Exercise · Infrastructure

Distributed Cache

Whiteboard exercise. Try the problem cold, then reveal the rubric to self-score.

Out of 10 points45 min whiteboardReference solution →

Prompt

An in-memory key-value store serving ~1M ops/sec per node with sub-millisecond latency. The hard parts: hash-slot sharding across a cluster of ~100 nodes so any key routes deterministically, eviction policies (LRU/LFU) that keep hot data in RAM while memory stays bounded, and a replication + persistence layer (leader-follower async replication, RDB snapshots + AOF logs) that survives node crashes without losing writes. Redis, Memcached, Dragonfly -- same core pattern, different tradeoffs.

Time budget: 45 min whiteboard. Draw architecture, estimate numbers, discuss tradeoffs.

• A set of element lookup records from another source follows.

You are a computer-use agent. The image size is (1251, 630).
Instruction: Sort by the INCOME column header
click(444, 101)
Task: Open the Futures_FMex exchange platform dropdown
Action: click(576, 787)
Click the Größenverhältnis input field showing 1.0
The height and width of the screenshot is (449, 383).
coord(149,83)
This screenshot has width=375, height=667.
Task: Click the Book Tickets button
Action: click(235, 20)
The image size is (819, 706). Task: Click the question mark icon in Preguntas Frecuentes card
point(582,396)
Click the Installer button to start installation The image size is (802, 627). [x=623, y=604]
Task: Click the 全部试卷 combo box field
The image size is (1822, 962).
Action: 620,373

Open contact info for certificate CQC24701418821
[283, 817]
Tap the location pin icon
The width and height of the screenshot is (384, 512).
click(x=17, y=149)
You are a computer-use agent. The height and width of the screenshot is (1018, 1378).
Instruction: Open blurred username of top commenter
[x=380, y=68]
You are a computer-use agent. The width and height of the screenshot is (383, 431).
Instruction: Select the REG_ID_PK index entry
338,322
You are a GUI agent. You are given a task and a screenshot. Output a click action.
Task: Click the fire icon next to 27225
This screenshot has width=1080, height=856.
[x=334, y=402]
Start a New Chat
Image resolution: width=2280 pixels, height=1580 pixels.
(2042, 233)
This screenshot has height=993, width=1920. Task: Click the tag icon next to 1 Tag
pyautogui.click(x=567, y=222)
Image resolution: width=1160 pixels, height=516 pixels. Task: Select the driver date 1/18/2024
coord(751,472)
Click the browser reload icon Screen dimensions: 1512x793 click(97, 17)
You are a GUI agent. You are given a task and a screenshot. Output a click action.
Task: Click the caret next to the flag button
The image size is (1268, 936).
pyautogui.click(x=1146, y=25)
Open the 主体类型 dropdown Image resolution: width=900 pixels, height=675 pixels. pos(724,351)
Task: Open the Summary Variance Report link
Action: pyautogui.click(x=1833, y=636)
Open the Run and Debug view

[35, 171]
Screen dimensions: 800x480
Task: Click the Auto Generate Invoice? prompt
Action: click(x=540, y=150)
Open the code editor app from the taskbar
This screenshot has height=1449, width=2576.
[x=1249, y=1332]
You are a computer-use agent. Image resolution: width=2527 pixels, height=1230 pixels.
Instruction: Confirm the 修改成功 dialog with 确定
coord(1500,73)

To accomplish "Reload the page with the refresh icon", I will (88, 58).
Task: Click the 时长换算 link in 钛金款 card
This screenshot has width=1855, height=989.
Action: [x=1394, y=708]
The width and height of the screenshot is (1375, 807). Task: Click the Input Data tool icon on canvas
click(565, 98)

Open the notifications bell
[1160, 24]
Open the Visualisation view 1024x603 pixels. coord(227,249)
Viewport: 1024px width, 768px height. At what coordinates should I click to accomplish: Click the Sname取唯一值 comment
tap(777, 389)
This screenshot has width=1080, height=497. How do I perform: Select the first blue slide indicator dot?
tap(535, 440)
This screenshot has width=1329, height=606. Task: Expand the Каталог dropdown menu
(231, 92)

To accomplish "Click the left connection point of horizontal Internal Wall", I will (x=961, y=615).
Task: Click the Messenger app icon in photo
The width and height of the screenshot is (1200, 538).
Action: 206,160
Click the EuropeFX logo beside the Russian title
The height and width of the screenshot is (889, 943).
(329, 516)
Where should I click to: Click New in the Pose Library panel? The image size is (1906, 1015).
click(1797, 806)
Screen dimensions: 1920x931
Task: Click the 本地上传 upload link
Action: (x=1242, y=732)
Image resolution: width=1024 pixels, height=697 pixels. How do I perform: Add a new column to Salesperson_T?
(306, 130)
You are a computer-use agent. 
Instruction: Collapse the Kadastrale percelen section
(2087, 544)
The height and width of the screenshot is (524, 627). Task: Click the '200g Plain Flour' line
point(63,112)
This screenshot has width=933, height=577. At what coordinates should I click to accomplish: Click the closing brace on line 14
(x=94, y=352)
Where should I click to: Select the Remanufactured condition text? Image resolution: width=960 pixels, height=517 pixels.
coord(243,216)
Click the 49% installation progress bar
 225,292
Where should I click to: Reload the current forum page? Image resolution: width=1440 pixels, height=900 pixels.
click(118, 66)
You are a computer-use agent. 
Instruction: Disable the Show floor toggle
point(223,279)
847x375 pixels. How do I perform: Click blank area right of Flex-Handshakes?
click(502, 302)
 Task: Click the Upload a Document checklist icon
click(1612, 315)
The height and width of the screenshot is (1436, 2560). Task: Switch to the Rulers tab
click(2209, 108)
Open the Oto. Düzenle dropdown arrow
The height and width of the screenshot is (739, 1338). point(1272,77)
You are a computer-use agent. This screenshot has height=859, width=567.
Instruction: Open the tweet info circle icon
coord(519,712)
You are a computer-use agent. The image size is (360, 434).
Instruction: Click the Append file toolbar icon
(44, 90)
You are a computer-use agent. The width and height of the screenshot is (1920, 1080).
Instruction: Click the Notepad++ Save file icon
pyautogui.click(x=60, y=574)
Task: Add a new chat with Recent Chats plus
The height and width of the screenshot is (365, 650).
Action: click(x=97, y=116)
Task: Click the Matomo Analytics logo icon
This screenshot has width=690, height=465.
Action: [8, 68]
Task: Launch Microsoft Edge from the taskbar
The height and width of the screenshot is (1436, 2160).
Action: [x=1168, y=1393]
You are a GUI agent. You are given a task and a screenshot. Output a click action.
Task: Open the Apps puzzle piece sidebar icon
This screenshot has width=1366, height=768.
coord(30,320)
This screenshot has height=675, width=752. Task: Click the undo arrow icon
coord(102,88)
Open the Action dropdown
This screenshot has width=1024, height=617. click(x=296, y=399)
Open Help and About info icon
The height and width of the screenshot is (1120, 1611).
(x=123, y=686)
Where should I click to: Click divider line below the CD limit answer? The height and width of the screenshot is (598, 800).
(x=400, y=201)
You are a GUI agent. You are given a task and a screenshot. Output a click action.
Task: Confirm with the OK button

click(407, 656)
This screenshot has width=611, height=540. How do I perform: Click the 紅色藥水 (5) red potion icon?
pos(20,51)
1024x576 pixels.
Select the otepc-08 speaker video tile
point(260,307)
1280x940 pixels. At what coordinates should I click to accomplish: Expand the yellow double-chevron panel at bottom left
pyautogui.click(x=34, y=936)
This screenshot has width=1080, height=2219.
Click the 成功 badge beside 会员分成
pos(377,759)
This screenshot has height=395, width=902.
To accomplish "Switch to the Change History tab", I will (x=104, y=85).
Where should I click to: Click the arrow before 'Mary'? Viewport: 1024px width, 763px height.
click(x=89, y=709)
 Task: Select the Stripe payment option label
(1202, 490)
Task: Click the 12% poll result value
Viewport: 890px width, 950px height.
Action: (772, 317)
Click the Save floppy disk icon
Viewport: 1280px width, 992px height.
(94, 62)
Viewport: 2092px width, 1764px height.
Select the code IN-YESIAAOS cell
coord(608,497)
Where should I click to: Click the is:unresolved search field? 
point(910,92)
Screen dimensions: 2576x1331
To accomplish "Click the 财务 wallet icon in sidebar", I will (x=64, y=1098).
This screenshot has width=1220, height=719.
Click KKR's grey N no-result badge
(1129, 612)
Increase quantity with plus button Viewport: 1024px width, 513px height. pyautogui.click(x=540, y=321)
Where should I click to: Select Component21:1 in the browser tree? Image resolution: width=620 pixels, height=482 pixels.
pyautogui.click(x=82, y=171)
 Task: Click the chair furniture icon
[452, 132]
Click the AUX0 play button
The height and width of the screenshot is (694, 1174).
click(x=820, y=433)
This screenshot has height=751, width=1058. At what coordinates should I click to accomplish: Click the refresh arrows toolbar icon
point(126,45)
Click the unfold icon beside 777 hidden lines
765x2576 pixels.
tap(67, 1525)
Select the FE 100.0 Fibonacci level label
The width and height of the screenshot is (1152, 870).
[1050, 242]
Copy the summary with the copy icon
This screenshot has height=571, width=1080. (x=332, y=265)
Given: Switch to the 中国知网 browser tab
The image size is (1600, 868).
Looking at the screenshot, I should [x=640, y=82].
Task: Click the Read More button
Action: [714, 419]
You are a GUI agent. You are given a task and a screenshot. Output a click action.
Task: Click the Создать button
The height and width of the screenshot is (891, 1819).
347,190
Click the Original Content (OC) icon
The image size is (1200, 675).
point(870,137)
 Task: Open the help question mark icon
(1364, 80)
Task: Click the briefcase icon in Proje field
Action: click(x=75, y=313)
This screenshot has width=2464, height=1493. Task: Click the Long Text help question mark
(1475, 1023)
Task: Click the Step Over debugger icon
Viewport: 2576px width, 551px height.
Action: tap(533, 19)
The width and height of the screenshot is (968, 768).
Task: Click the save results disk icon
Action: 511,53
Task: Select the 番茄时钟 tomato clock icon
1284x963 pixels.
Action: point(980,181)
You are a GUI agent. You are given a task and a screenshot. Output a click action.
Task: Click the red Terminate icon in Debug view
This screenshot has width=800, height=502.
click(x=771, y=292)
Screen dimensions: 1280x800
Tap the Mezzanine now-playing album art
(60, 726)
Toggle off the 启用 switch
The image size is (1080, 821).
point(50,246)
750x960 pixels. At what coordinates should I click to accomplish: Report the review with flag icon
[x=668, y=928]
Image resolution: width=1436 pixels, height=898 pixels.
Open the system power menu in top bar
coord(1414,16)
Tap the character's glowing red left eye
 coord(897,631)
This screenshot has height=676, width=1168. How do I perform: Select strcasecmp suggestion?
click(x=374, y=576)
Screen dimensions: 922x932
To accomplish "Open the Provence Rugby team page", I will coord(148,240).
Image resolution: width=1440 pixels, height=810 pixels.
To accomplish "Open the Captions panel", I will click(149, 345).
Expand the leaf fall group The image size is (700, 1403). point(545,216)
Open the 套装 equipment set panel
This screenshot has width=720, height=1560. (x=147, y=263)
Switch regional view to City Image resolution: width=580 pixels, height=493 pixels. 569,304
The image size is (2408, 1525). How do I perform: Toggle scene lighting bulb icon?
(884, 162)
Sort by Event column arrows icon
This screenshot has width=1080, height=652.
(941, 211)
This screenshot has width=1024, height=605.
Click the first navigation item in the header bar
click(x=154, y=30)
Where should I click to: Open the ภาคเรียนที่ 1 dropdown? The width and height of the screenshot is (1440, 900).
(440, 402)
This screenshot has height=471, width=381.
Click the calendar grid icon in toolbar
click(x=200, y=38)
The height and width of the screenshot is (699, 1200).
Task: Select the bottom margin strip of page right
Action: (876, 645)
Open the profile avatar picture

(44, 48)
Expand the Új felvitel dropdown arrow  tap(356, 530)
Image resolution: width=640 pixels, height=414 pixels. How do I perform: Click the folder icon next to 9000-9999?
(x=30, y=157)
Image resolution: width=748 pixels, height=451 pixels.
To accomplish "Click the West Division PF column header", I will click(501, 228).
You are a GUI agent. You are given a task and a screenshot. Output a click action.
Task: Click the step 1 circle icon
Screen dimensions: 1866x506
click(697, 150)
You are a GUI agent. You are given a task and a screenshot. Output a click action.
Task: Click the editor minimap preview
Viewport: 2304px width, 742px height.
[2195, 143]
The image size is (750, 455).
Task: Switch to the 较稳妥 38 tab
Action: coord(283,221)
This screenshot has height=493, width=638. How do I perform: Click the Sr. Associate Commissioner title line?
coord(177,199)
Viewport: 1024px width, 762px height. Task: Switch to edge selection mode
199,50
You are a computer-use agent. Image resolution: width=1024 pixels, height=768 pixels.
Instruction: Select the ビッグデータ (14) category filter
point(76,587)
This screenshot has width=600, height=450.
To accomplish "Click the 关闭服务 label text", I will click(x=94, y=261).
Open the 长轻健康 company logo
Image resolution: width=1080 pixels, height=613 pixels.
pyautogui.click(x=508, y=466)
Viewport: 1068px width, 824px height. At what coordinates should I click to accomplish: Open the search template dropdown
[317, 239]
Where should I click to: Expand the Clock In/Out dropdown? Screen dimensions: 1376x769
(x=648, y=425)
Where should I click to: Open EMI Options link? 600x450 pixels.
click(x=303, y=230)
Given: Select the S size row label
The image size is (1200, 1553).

Hints (progressive — click to reveal)

Hint 1

Start with the access pattern. "Read-heavy workload, cache-aside pattern, Redis as L2 between app and DB." This frames the problem correctly.

Hint 2

Name the sharding scheme. "CRC16 mod 16384 hash slots, client-side routing, MOVED/ASK redirects." Shows you know Redis internals, not just the API.

Hint 3

Explain eviction before they ask. "allkeys-lru with sample size 10. Approximated LRU, not true LRU -- the O(1) tradeoff." This is the detail that separates senior from mid-level.

Rubric — 10 points

+2 Start with the access pattern. "Read-heavy workload, cache-aside pattern, Redis as L2 between app and DB." This frames the problem correctly.
+2 Name the sharding scheme. "CRC16 mod 16384 hash slots, client-side routing, MOVED/ASK redirects." Shows you know Redis internals, not just the API.
+2 Explain eviction before they ask. "allkeys-lru with sample size 10. Approximated LRU, not true LRU -- the O(1) tradeoff." This is the detail that separates senior from mid-level.
+2 Persistence is not optional. "RDB+AOF hybrid. RDB prefix for fast restart, AOF tail for sub-second data loss." Don't hand-wave "we'll use persistence" -- name the mode.
+1 Address the thundering herd. Without prompting, mention cache stampede mitigation: lock-based fill, probabilistic early expiration, or background refresh. Shows production experience.
+1 Know when Redis is wrong. "Above 100 GB per node, consider sharding more aggressively or using a disk-backed store. Redis is not a database replacement." Showing boundaries earns trust.

Self-score: tally the points you would have mentioned unprompted. 7+ is interview-ready on this problem.

Red flags (things that tank the interview)

Use Redis as the primary database -- "it's fast, who needs Postgres?"
Store 500 GB in a single Redis instance -- "just add more RAM"
Run KEYS * in production to find matching keys
Cache with no TTL -- "we'll invalidate manually when data changes"